Les Inrockuptibles

Frédéric Lo

Hallelujah ! Water Music/Differ-Ant Quinze ans après avoir accompagné Daniel Darc sur l’inusable et bouleversa­nt Crèvecoeur (2004), l’homme de l’ombre de ressort enfin son costume d’artiste.

- Franck Vergeade

D’AUCUNS L’IGNORENT PEUT-ÊTRE, MAIS FRÉDÉRIC LO FUT CHANTEUR avant de devenir l’arrangeur et le producteur courtisé que l’on sait (Alex Beaupain, Stephan Eicher, Alain Chamfort, Thousand, bientôt Bill Pritchard). Ceci explique largement le hiatus qui sépare Les Anges de verre (2000) de Hallelujah !, album au titre inspiré par Leonard Cohen et qui en dit long sur le soulagemen­t de Frédéric Lo. “Mon exigence de réalisateu­r artistique m’a certaineme­nt bloqué pendant toutes ces années, reconnaît-il. Sans parler du caractère chronophag­e de s’impliquer sans compter dans les disques des autres.”

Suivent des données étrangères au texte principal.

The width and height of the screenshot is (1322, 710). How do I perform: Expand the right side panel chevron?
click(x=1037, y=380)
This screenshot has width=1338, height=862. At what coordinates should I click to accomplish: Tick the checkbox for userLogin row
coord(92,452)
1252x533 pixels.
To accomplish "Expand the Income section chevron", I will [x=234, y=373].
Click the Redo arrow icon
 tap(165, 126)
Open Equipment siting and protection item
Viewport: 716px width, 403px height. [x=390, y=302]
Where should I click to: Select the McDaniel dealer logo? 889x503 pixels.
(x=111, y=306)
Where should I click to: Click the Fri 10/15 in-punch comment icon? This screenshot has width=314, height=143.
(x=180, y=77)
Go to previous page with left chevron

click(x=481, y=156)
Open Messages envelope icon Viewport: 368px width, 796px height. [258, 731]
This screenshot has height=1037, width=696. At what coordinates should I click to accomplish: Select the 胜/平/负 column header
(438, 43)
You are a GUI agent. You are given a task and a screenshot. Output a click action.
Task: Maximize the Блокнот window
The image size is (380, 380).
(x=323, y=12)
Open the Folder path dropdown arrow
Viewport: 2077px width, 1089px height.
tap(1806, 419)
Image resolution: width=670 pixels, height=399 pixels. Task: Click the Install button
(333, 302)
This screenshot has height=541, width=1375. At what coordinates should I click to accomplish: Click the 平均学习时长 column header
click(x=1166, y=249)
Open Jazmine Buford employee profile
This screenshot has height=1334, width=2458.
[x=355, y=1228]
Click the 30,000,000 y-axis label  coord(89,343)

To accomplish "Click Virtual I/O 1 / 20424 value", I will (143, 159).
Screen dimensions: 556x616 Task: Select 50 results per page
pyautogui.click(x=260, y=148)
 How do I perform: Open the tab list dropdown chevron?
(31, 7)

Pour ce troisième album, l’ex-Eleonora s’est entouré d’une véritable dream team, qui serait moins un bottin mondain qu’une petite entreprise amicale. Ainsi, donc, les auteurs des onze morceaux s’appellent Alex Beaupain – dont la complicité remonte aux Chansons d’amour (2007), bande originale à succès du film de Christophe Honoré –, Benjamin Biolay, Lou Geille ou… Daniel Darc, comme pour boucler la boucle d’une collaborat­ion indélébile.

Dès l’ouverture lumineuse ( La Clairière, premier single dévoilé), Frédéric Lo ravit sur le ton de la confidence mélodieuse. Avant d’enfoncer le clou avec Cet obscur objet du désir, en duo avec l’Helvète populaire Stephan Eicher. Alternant les envolées mélodiques ( Dire, en duo avec l’omniprésen­t Alex Beaupain) et les ballades vespérales

( Le bruit qui court, Come en compagnie d’Elli Medeiros, Eno Song avec l’immense Robert Wyatt, d’après un poème de René Char), le natif de Rodez trouve sans coup férir le savant équilibre.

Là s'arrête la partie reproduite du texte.